Oban.Pro.Workers.Chunk (Oban Pro v1.5.0-rc.8)
Chunk workers execute jobs together in groups based on a size or a timeout option. e.g. when 1000 jobs are available or after 10 minutes have ellapsed.
Multiple chunks can run in parallel within a single queue, and each chunk may be composed of many thousands of jobs. Aside from improved throughput for a single queue, chunks are ideal as the initial stage of data-ingestion and data-processing pipelines.
Usage
Let's define a worker that sends SMS messages in chunks, rather than individually:
defmodule MyApp.ChunkWorker do
use Oban.Pro.Workers.Chunk, queue: :messages, size: 100, timeout: 1000
@impl true
def process([_ | _] = jobs) do
jobs
|> Enum.map(& &1.args)
|> MyApp.Messaging.send_batch()
:ok
end
end
Notice that we declared a size
and a timeout
along with a queue
for the worker. If size
or timeout
are omitted they fall back to their defaults: 100 size
and 1000ms respectively.
To process larger batches less frequently, we can increase both values:
use Oban.Pro.Workers.Chunk, size: 500, timeout: :timer.seconds(5)

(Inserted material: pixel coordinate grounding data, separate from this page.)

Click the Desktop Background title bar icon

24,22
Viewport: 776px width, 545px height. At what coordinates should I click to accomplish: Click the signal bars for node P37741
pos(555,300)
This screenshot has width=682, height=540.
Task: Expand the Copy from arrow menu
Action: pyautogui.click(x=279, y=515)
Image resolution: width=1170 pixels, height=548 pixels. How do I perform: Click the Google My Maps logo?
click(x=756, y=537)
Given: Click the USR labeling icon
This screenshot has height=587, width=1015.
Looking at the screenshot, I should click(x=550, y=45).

Now chunks will run with up to 500 jobs or every 5 seconds, whichever comes first.
Unlike other Pro workers, a Chunk
worker's process/1
receives a list of jobs rather than a
single job struct. Fittingly, the expected return values are different as well.
Chunk Partitioning
By default, chunks are divided into groups based on the queue
and worker
. This means that
each chunk consists of workers belonging to the same queue, regardless of their args
or
meta
. However, this approach may not always be suitable. For instance, you may want to group
workers based on a specific argument such as :account_id
instead of just the worker. In such
cases, you can use the :by
option to customize how chunks are partitioned.
Here are a few examples of the :by
option that you can use to achieve fine-grained control over
chunk partitioning:
# Explicitly chunk by :worker
use Oban.Pro.Workers.Chunk, by: :worker
# Chunk by a single args key without considering the worker
use Oban.Pro.Workers.Chunk, by: [args: :account_id]

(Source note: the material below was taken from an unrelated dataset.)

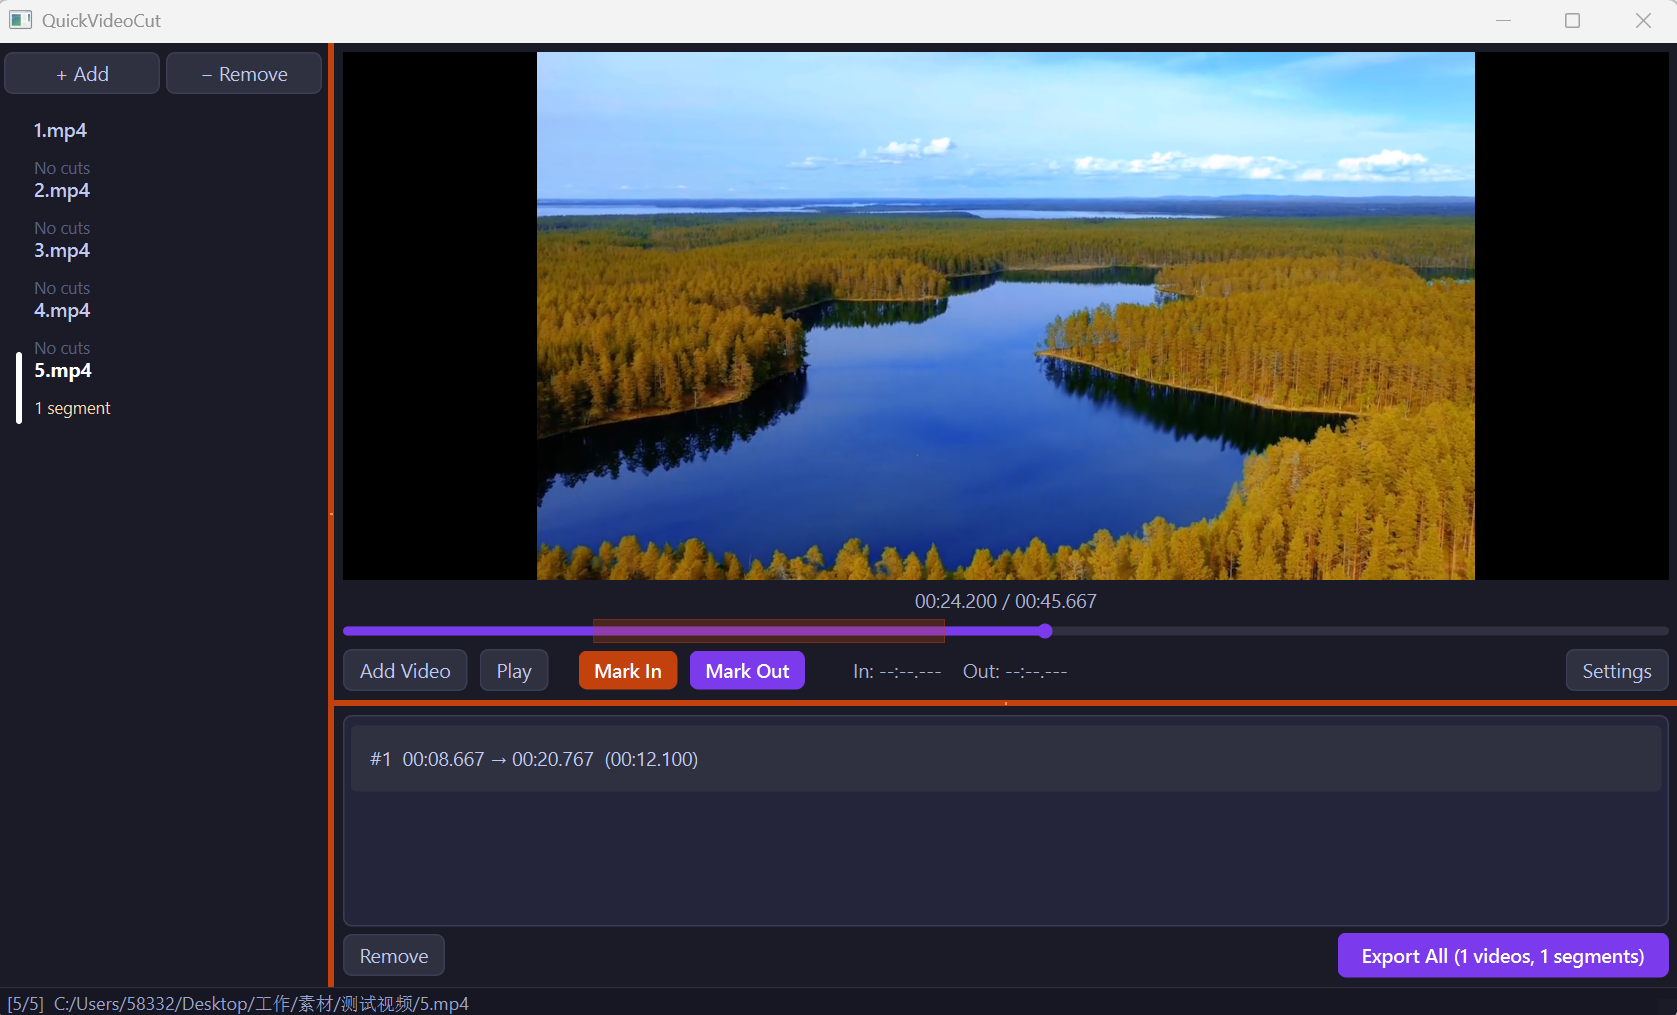
Task: Add a video using the + Add button
Action: pos(82,74)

# Chunk by multiple args keys without considering the worker
use Oban.Pro.Workers.Chunk, by: [args: [:account_id, :cohort]]
# Chunk by worker and a single args key
use Oban.Pro.Workers.Chunk, by: [:worker, args: :account_id]
# Chunk by a single meta key
use Oban.Pro.Workers.Chunk, by: [meta: :source_id]
When partitioning chunks of jobs, it's important to note that using only :args
or :meta
without :worker
may result in heterogeneous chunks of jobs from different workers.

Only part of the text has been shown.